### DATA FOR THIS EXERCISE
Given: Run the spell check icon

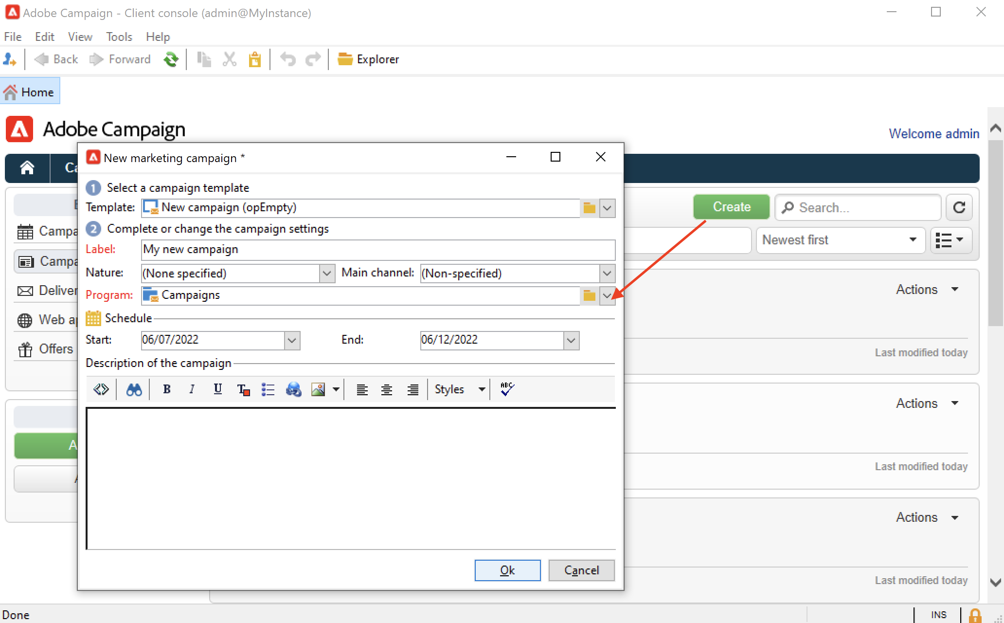Looking at the screenshot, I should coord(506,389).
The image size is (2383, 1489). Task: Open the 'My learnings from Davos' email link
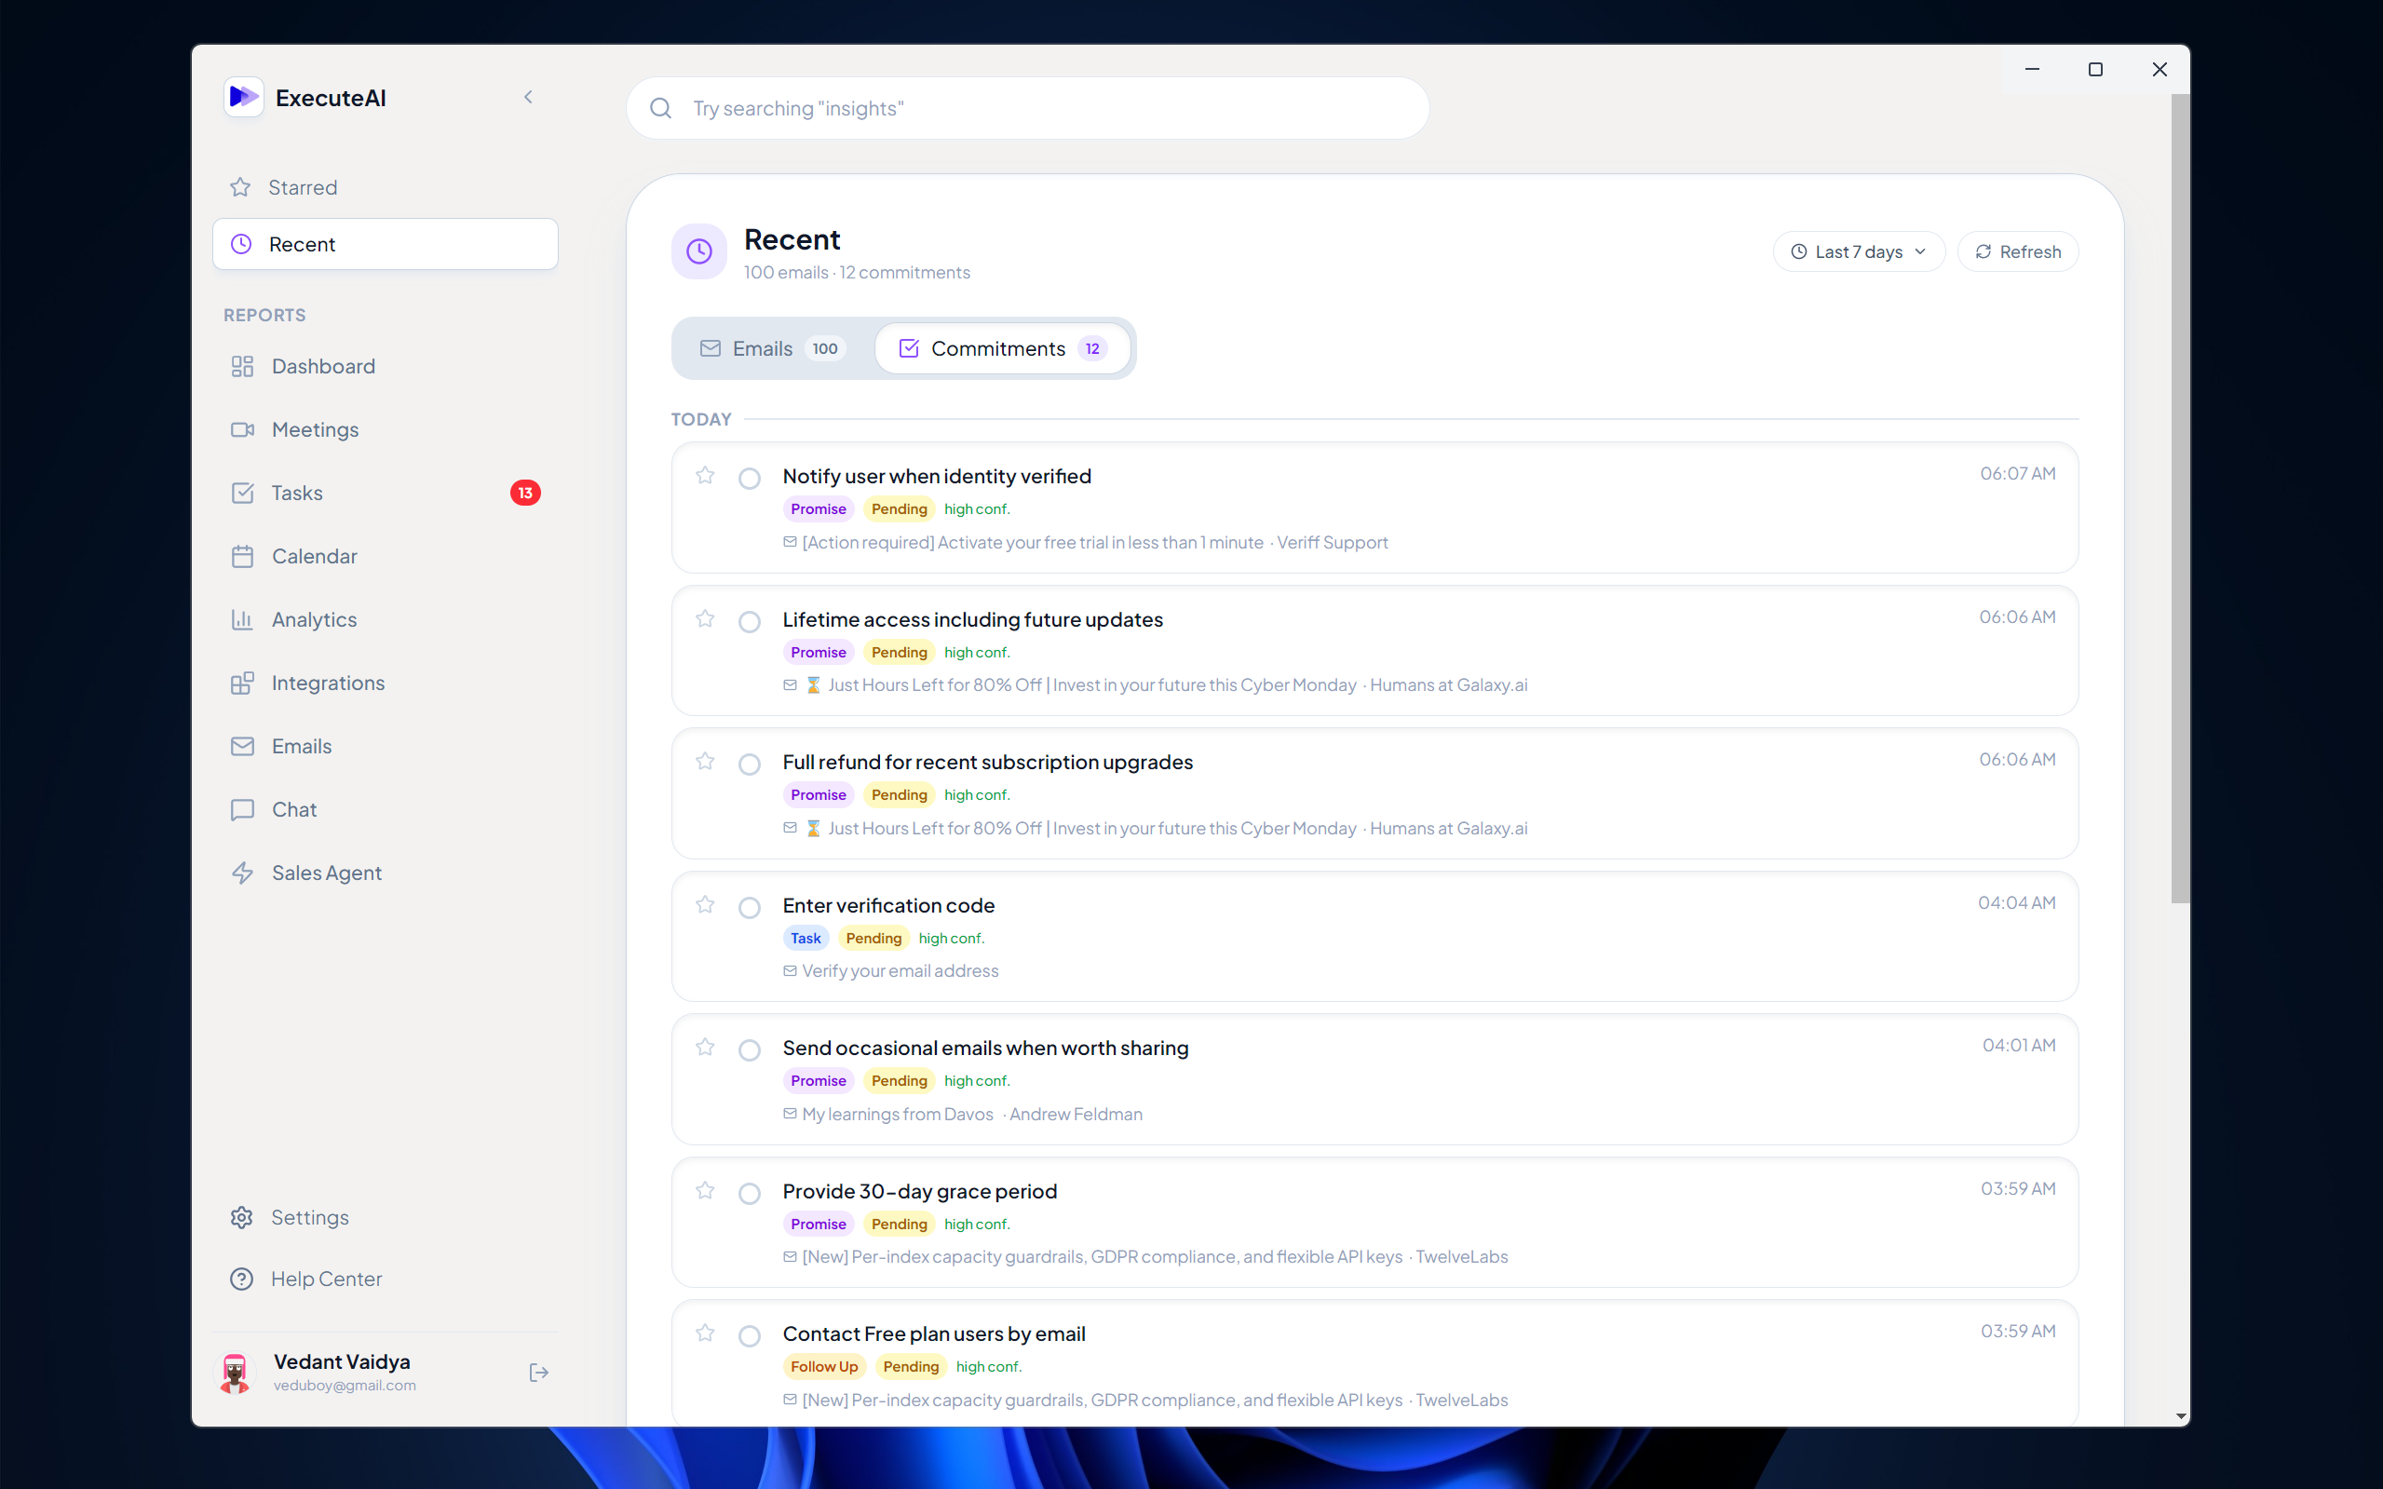(897, 1114)

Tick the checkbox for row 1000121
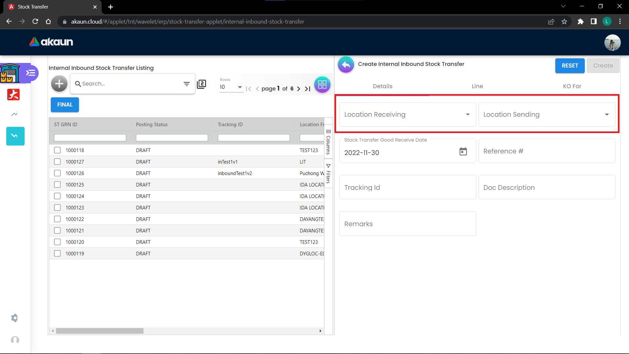57,230
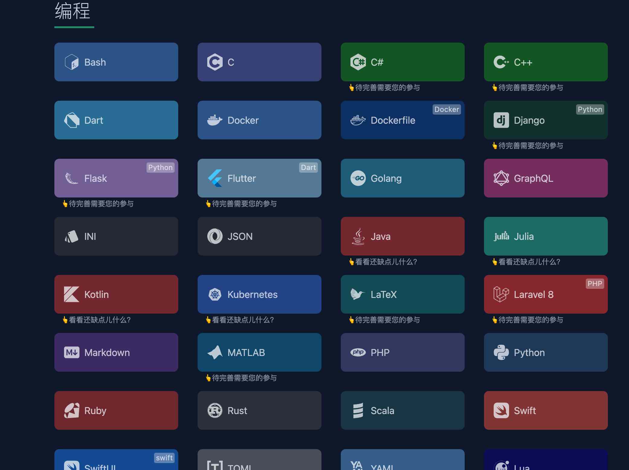This screenshot has width=629, height=470.
Task: Click the Flutter logo icon
Action: point(215,178)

### ACTIVITY
No pictures belong in the copy: reproduce exactly the lines above from the one that contains "The image size" through the last line of the entries.

### RESULT OF THE TASK
The image size is (2383, 1489). Task: Open the 'My learnings from Davos' email link
(897, 1114)

Tick the checkbox for row 1000121
57,230
This screenshot has width=629, height=470.
Task: Click the Flutter logo icon
Action: point(215,178)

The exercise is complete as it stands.